- TASK ITEM: Which lines of the entries contain the string "agent"? Please find them and copy them.

- DATA TO USE:
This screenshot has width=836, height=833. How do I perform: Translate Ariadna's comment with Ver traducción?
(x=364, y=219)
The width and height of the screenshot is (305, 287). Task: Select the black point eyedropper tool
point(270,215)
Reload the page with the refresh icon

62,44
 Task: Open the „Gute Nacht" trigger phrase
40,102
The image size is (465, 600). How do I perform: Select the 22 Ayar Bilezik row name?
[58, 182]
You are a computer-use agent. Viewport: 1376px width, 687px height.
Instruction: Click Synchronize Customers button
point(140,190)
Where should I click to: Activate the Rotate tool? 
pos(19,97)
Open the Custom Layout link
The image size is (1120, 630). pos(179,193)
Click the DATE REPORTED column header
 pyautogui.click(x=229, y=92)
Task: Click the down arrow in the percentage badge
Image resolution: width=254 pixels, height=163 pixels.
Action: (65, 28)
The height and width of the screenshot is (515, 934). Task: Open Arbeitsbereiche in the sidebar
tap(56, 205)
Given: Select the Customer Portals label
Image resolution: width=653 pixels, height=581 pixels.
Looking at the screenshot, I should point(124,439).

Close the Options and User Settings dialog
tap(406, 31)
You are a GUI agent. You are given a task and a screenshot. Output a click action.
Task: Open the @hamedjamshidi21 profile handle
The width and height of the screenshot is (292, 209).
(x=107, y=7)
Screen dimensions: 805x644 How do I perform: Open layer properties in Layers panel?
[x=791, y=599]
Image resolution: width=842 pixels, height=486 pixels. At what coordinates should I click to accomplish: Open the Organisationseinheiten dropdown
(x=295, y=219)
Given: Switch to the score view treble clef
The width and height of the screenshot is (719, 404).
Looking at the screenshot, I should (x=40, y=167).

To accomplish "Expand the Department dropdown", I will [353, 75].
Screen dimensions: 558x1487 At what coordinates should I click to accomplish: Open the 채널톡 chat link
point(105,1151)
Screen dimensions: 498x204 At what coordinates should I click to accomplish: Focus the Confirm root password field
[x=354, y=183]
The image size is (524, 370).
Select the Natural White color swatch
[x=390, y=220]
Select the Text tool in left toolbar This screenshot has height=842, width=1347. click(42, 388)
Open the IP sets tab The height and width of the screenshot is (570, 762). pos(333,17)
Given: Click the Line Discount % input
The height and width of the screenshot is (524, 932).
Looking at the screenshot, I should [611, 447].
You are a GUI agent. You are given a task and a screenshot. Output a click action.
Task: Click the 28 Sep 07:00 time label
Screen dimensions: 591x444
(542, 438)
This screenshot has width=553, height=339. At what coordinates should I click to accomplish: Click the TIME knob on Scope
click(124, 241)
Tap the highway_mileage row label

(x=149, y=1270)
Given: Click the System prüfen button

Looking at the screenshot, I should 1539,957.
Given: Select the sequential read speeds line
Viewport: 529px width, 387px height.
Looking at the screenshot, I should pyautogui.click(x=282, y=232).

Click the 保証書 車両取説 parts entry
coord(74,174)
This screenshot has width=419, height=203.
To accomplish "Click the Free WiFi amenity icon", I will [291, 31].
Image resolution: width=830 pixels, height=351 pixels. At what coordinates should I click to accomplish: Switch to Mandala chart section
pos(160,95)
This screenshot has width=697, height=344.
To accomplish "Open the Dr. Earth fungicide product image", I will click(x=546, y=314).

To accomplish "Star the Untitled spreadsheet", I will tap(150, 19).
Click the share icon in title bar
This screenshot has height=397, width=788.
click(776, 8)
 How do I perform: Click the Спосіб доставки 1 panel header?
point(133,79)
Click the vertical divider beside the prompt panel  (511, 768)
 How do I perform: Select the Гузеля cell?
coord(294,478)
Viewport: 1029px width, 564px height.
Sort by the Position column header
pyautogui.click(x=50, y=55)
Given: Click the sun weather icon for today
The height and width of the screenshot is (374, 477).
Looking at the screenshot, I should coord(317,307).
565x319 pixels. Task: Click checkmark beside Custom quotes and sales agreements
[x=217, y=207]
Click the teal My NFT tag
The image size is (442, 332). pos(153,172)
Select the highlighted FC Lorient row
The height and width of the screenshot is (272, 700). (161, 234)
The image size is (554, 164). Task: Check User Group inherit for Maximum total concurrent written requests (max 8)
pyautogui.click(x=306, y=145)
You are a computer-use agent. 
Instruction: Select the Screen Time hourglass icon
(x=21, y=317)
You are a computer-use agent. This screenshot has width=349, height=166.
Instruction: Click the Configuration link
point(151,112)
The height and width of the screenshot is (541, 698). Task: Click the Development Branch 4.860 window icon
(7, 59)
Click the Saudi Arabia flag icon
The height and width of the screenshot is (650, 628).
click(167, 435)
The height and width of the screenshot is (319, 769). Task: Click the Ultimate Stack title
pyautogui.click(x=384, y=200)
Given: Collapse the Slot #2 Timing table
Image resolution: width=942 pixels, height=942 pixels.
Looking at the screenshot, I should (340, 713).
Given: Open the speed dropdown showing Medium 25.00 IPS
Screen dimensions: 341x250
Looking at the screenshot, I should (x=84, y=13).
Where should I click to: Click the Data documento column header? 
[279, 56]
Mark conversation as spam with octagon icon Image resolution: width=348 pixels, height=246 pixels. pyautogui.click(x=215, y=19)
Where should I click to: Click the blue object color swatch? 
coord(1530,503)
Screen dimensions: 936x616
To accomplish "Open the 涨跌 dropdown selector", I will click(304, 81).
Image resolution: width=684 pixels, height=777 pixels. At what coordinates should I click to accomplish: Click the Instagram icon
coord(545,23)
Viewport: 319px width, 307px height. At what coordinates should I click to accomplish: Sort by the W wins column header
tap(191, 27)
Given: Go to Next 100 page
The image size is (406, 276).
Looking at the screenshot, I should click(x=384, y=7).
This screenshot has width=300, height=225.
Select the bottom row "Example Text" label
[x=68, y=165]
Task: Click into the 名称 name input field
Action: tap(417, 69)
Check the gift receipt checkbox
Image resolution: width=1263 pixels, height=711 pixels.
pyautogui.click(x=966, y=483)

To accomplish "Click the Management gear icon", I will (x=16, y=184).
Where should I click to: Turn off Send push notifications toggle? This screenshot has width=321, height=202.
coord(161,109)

- RESPONSE BELOW:
You are a computer-use agent. Viewport: 1376px width, 687px height.
You are a GUI agent. You are given a task and a screenshot. Output a click action.
You are a GUI agent. You are given a task and a screenshot. Output a click action.
You are a computer-use agent. 
You are a computer-use agent. This screenshot has width=349, height=166.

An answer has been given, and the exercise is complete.